Weird Cow Breeds: The Irish Moiled
This week we turn our attention to our own shores with the Irish moiled once a common sight now a rarity.
The Irish moiled is a weird cow breed by virtue of the fact that they are now so rare. A native breed of cattle they are the only surviving domestic cow from Northern Ireland.
A polled animal they are known for their distinctive red and white colours. Their white markings known as ‘finching’ makes them easily recognisable.
Their name Moile relates to their characteristic mound dome at the top of their heads.
A medium sized cow (mature cows can weigh up to 650kg and bulls can weigh 800kg) they are of a quiet and easy temperament.

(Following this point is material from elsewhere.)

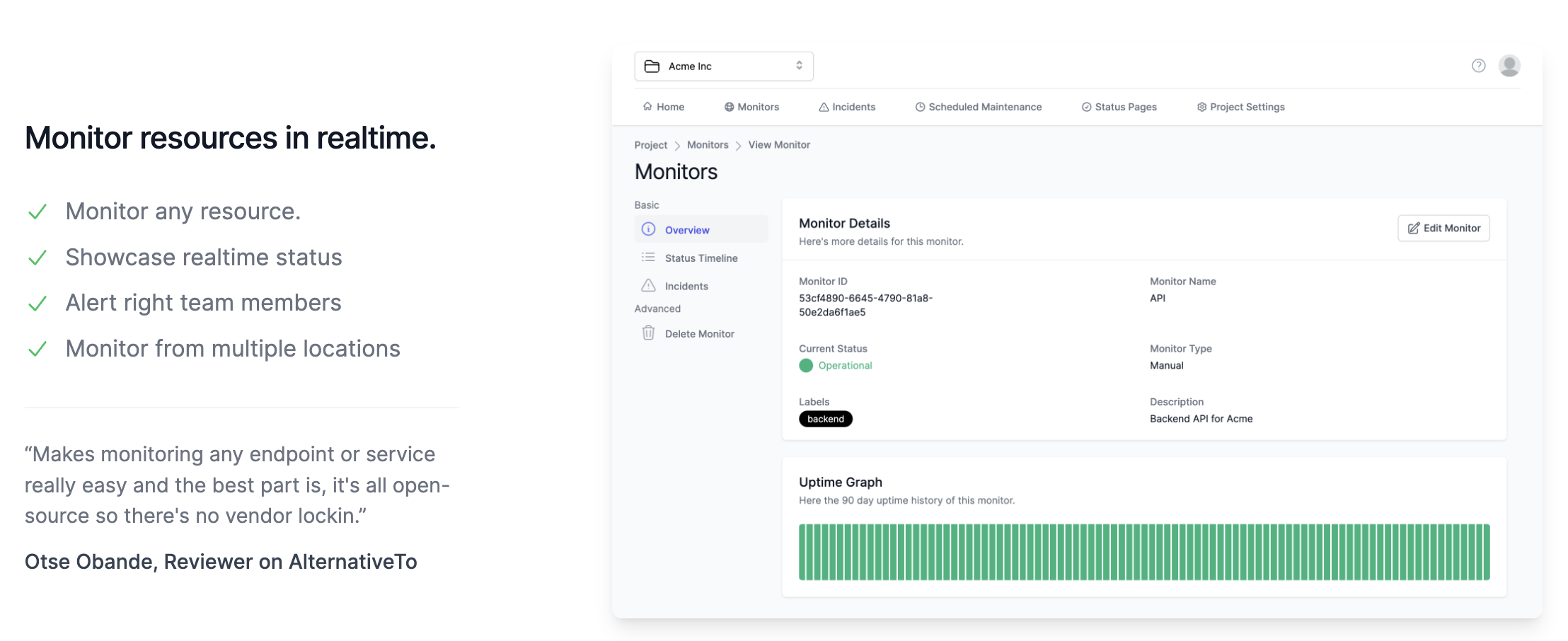Click the backend label chip
Screen dimensions: 1568x641
[x=825, y=419]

A dual-purpose animal they were used commonly on rural farms in the past for both purposes and their milk was often used to make white soft cheese. Indeed their milk yield has been estimated at 5000 litres.
Found in the north-west of the country they hail from Leitrim, Sligo and Donegal but the breed is now found throughout the country.
Despite having been once a very common cow in the 18th and 19th century their numbers dipped to a near terminal low in the 1970s and 1980s.
In the 1970s two breeders had been keeping moils for dairy and its through their work that the remaining 20 were rebred and numbers began to turn up for the better.
A good meat cow they thrive in poor ground making them ideal for Irish soil and weather. Indeed its said their meat quality is what saved them from extinction.
The largest population of Irish moiled now live in Finland where it's understood the raiding Vikings brought the cow back with them so impressed were they with its qualities.
Calving is usually complication free and cows can have one calf every 12 months. Cows are known to keep calving until their mid-teens.
Steers finish off at 20-24 months and as noted their meat is of a high-quality taste.
The Irish moiled was nearly gone but today they are making a return!